C’est toutefois dans les thématiques que se devine le plus l’influence arlestonienne. Un héros naïf, presque inepte, entouré de femmes fortes se disputant plus ou moins son affection, cela nous ramène immédiatement à ce bon vieux Lanfeust de Troy. Le fait qu’il possède un pouvoir/Macguffin le rendant unique n’arrange rien, et pourtant, le tout demeure digeste sans verser dans le déjà-vu. L’auteur évite cet écueil grâce à une finesse d’écriture qui transparaît autant dans les dialogues qu’au travers des récitatifs, à l’humour bien senti et jamais lourdingue. 

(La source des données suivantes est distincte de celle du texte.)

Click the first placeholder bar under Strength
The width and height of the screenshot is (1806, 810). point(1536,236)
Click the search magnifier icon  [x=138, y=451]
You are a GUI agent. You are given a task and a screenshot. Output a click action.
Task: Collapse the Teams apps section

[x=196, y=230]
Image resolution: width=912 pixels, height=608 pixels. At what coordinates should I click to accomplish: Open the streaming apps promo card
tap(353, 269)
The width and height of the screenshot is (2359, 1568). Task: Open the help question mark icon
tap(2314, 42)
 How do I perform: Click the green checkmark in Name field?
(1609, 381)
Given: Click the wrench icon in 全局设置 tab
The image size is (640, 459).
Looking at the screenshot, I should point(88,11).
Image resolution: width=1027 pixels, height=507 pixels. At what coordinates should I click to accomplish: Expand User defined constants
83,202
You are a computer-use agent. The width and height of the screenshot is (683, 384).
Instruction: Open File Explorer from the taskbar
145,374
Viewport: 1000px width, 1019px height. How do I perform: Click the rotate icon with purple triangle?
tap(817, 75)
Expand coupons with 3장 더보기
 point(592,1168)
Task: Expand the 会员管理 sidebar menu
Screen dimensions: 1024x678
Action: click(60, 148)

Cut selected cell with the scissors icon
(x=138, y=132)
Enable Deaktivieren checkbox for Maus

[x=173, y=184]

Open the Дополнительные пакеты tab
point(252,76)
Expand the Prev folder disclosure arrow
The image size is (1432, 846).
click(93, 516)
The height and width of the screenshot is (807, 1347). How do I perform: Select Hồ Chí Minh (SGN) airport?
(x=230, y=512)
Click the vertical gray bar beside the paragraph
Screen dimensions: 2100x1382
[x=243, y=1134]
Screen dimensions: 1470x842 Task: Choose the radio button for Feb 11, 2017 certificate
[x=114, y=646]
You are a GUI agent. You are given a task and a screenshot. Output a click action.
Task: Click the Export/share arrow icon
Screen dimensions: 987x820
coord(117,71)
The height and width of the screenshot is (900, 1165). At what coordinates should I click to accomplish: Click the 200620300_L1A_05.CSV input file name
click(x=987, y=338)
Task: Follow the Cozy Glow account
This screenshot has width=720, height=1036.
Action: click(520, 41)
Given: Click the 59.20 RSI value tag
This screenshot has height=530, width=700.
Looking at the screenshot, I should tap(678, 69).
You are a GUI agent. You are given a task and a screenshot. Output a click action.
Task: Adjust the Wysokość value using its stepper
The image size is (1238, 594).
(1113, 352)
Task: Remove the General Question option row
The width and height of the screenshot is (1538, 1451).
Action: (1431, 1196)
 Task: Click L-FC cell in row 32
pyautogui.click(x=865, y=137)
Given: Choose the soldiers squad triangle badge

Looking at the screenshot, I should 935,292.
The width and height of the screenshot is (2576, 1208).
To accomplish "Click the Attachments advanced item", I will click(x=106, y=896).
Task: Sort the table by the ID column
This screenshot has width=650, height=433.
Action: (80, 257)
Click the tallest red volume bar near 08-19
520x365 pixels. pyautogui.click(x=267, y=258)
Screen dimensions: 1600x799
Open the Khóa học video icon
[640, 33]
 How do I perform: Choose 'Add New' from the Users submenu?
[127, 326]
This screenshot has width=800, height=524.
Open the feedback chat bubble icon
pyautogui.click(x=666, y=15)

De façon générale, sur le plan narratif, il est toujours opportun de mettre au centre de l’intrigue le personnage qui est le moins bien placé pour la résoudre, ou, s’il est tout de même compétent, de lui ajouter des handicaps importants. On pense par exemple à Frodon, le paisible hobbit qui n’a jamais quitté sa Comté natale, qui doit amener l’Anneau Unique, soit l’objet le plus dangereux de l’univers de Tolkien, à la Montagne du Destin se trouvant sur les terres les plus dangereuses. On peut aussi se rappeler de John McLane, policier astucieux, qui doit arrêter des terroristes et sauver sa femme…pieds nus dans une tour de verre. 

Il est par conséquent très astucieux de la part d’Olivier Gay de confier la seule arme en mesure de juguler la menace à Aether, qui ne sait pas se battre, l’ironie s’en trouvant décuplée lorsqu’on compend que son amie Meeri est la plus fine lame du pays.  Le quatuor fonctionne très bien malgré la brièveté du format, l’auteur parvenant à mettre en scène des personnalités fortes et distinctes. Pour les amateurs de pop-culture, attendez vous à de nombreuses références, diverses mais bien choisies.

Côté graphique, on est très agréablement surpris par le talent de Jonathan Aucomte, dont c’est ici le premier album. Décors soignés, expressions travaillées, tout y est pour mettre en images l’univers du scénariste et son humour.  

Pour cette nouvelle série, Olivier Gay monte d’un cran et expose son talent de façon plus affirmée, ce que l’on doit sans doute à une prise de distance de l’éditeur, ou à une émancipation du romancier.